De 1674 à 1680, nos gens continuèrent de s’étendre à gauche des sources du fleuve ; ce mouvement datait de trop long temps pour qu’on puisse l’attribuer à Jolliet. En 1680, nous étions aux chûtes Saint-Antoine, dans la direction de l’ouest, et nos traiteurs parcouraient le Wisconsin, les Illinois, à l’est du Mississipi. En 1682, la Salle descendit jusqu’aux bouches du fleuve. Plus tard, arrivant par le golfe du Mexique, il ne put retrouver le passage. C’est d’Iberville (1699) qui y entra le premier venant du golfe.

Qui donc est le découvreur parmi tous ces personnages ? Nicolet, puisqu’il a révélé au monde l’existence du fleuve et indiqué la porte qui y mène.

L’Espagnol De Soto avait traversé le bas Mississipi, un siècle avant lui, mais sans bénéfice pour la science, ou quoi que ce soit.

Nicolet, dira-t-on, n’a pas vogué sur le fleuve. Cela ne signifie rien. Il en a connu le pays ; il a déclaré que, du portage de la rivière aux Renards, il eût pu s’y rendre en trois jours, ce qui est exact. D’ailleurs, en matière de découverte, tout est dans le résultat.

De même que Soto n’a aucun titre à notre gratitude, parce que son entreprise n’a rien produit de bon, il faut regarder comme le pionnier de la race blanche celui qui a créé des rapports définitifs avec les Sauvages de cette région et qui y a laissé des souvenirs dont les traces se retrouvaient partout vingt ans après sa mort.
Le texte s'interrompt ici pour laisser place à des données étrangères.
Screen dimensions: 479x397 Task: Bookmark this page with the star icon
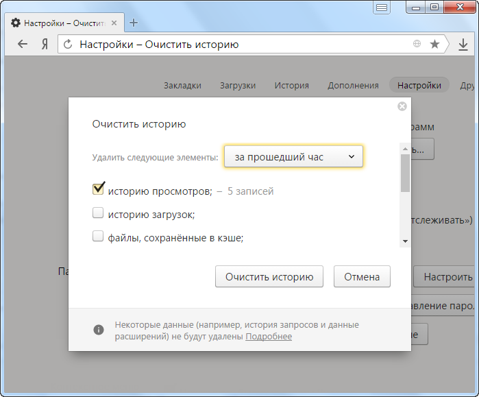434,45
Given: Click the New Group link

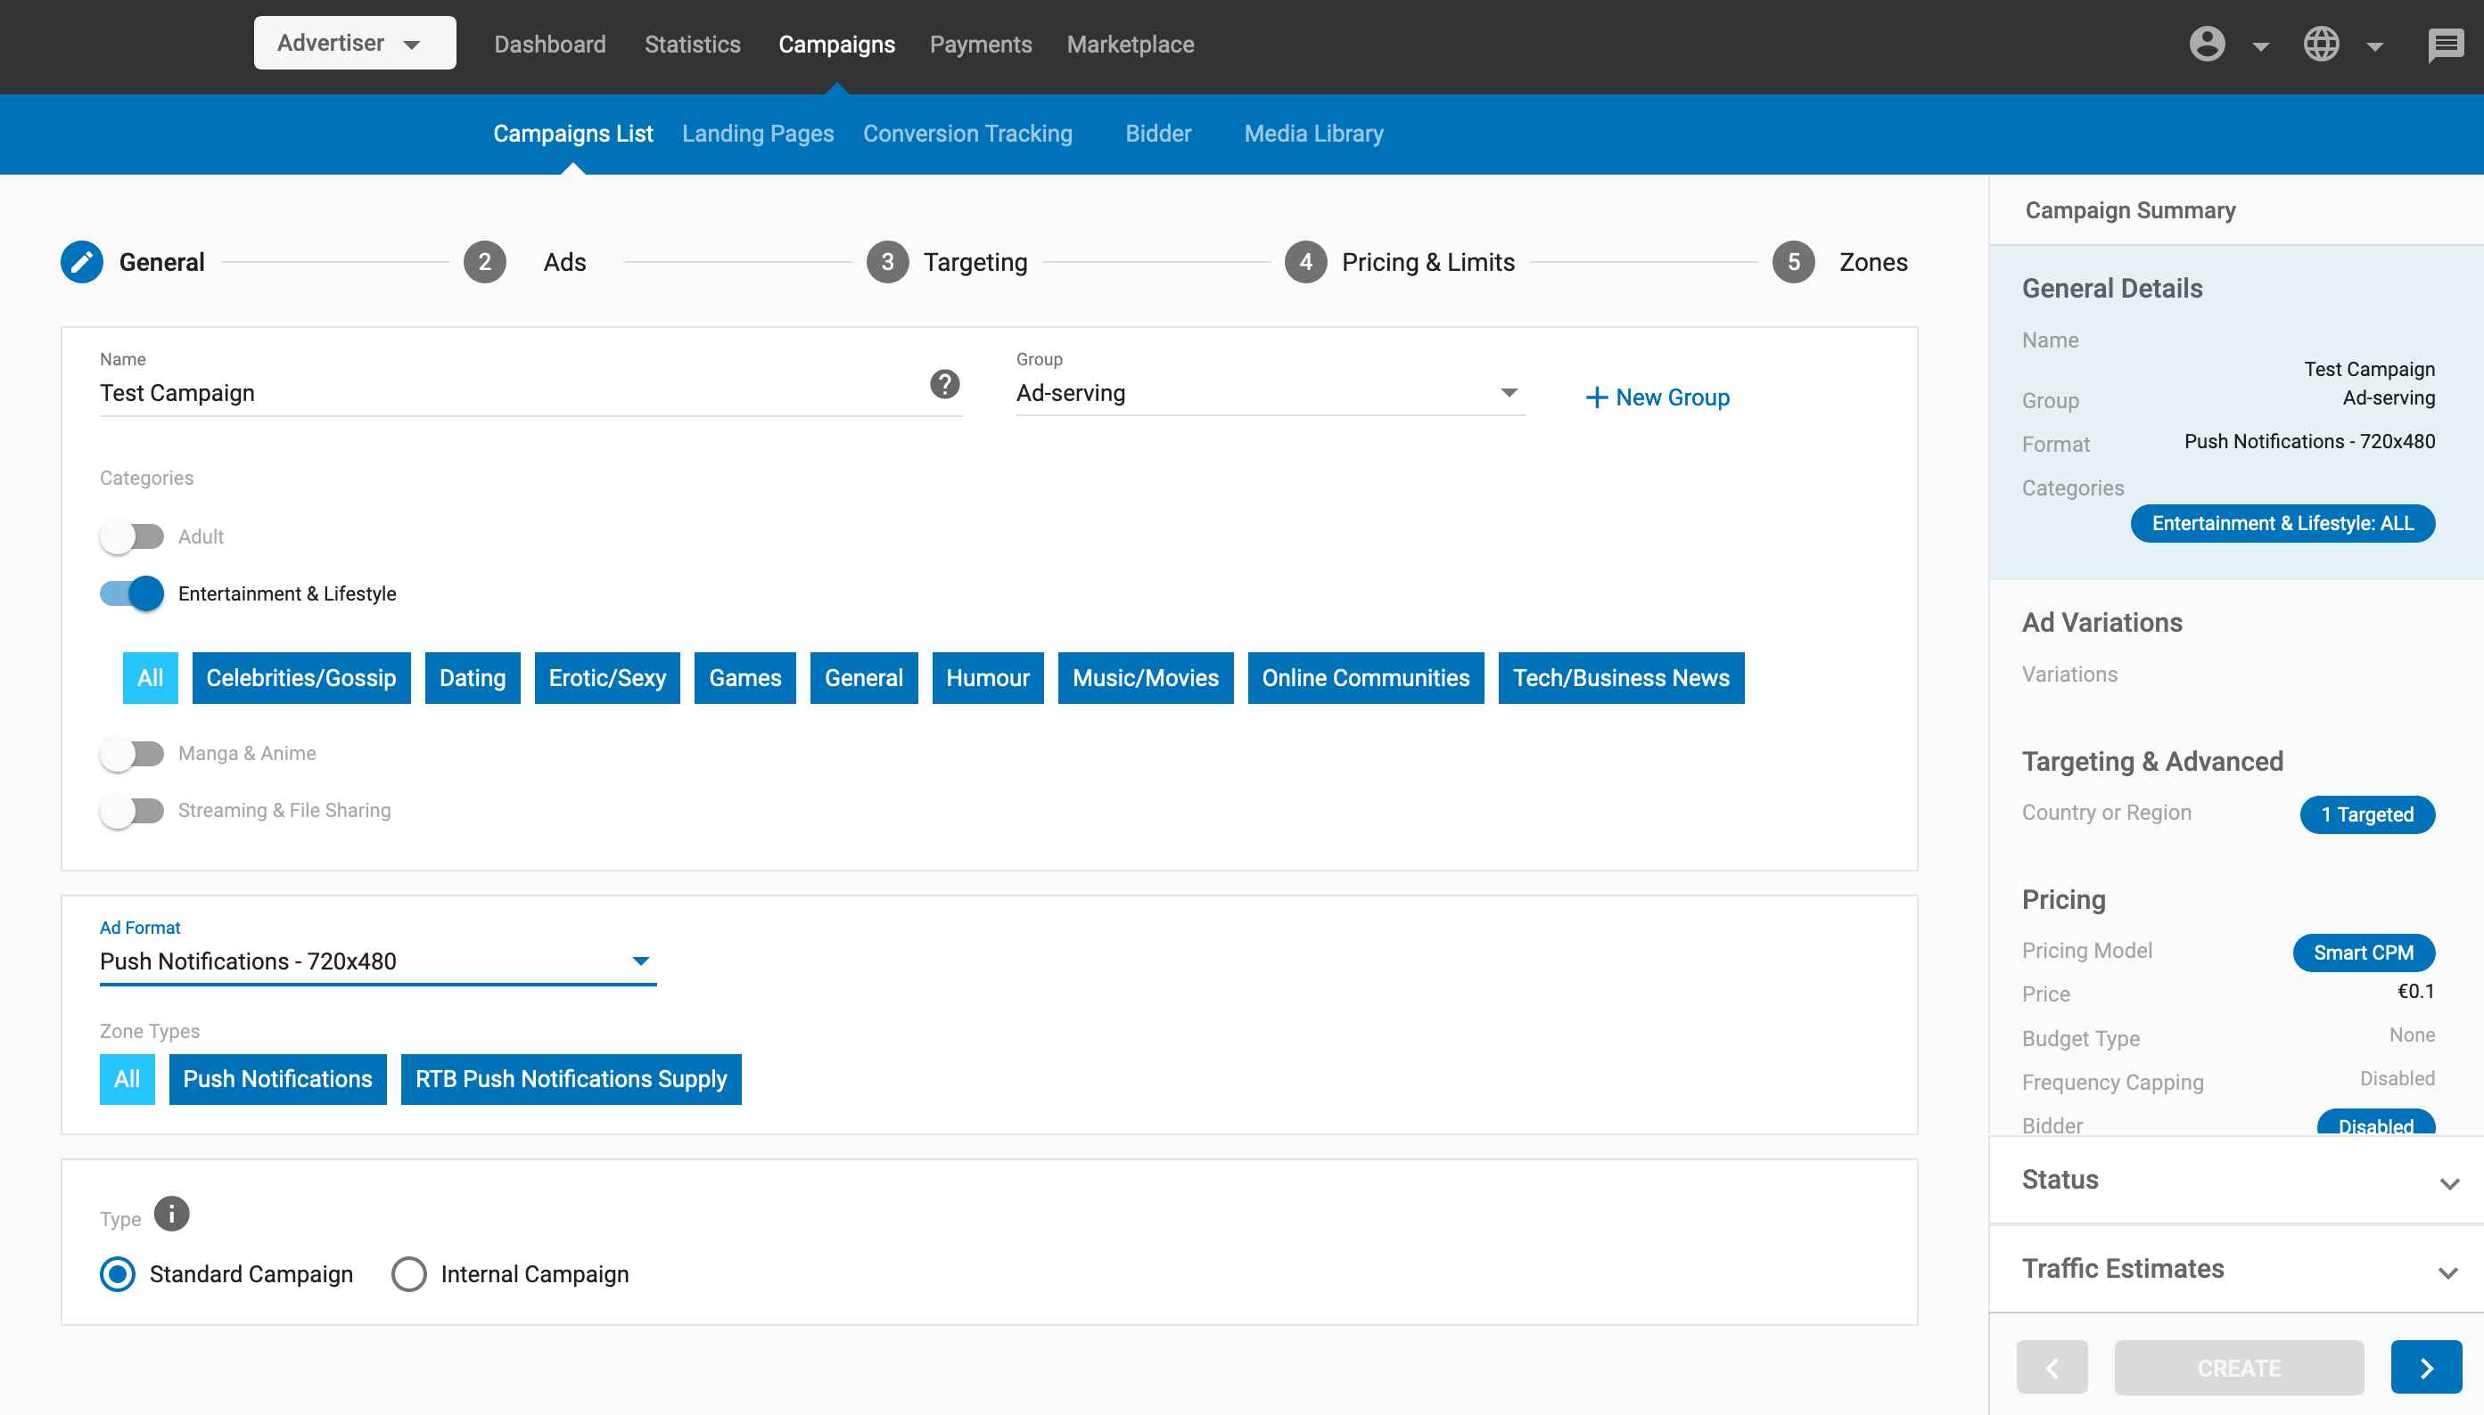Looking at the screenshot, I should click(1658, 397).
Colomb n’a vu qu’un coin de l’Amérique, sans savoir qu’il trouvait un continent. Cartier ne s’est rendu qu’à Montréal. Ces hommes sont au premier rang parceque d’autres les ont suivis — et encore Cartier n’a guère eu de suite, puisque, soixante ans après lui, le Canada était tout aussi peu connu et fréquenté qu’avant le premier voyage.

Donnons à chacun sa part de gloire. Nicolet a pesé d’un aussi grand poids que Jolliet ou la Salle dans la balance de son temps. Si vous effacez les noms des héros secondaires et de ceux qui rivalisent avec vos hommes de prédilection, Français ou Canadiens, au moins n’allez pas méconnaître celui qui a frayé à tous le chemin du Mississipi.

Le caractère officiel de Jolliet n’est pas au-dessus de celui de Nicolet. La situation de notre pays en 1634 et 1673 fait seule la différence. Le dernier venu a eu l’éclat d’une plus large publicité ; il s’adressait à la France de Colbert, au Canada de Frontenac, à une colonie réorganisée, forte et remplie de dispositions admirables.

Prenons garde que l’Histoire, « cette grande menteuse » ne dérobe à notre attention le mérite du dévancier.

Benjamin Sulte.
  1. Voir Revue Canadienne, 1878, p. 16 ; 1879, p. 187, 250-51. 255-57.
  2. Voir notre volume intitulé Mélanges.
  3. Voir l’étude en cours de publication, par M. l’abbé H. V. dans le Journal de l’Instruction Publique, 1881.
  4. Consultez notre ouvrage intitulé La Verendrye, chapitre des Découvertes et des Découvreurs.
  5. Voir notre étude dans l’Opinion Publique, août 1875.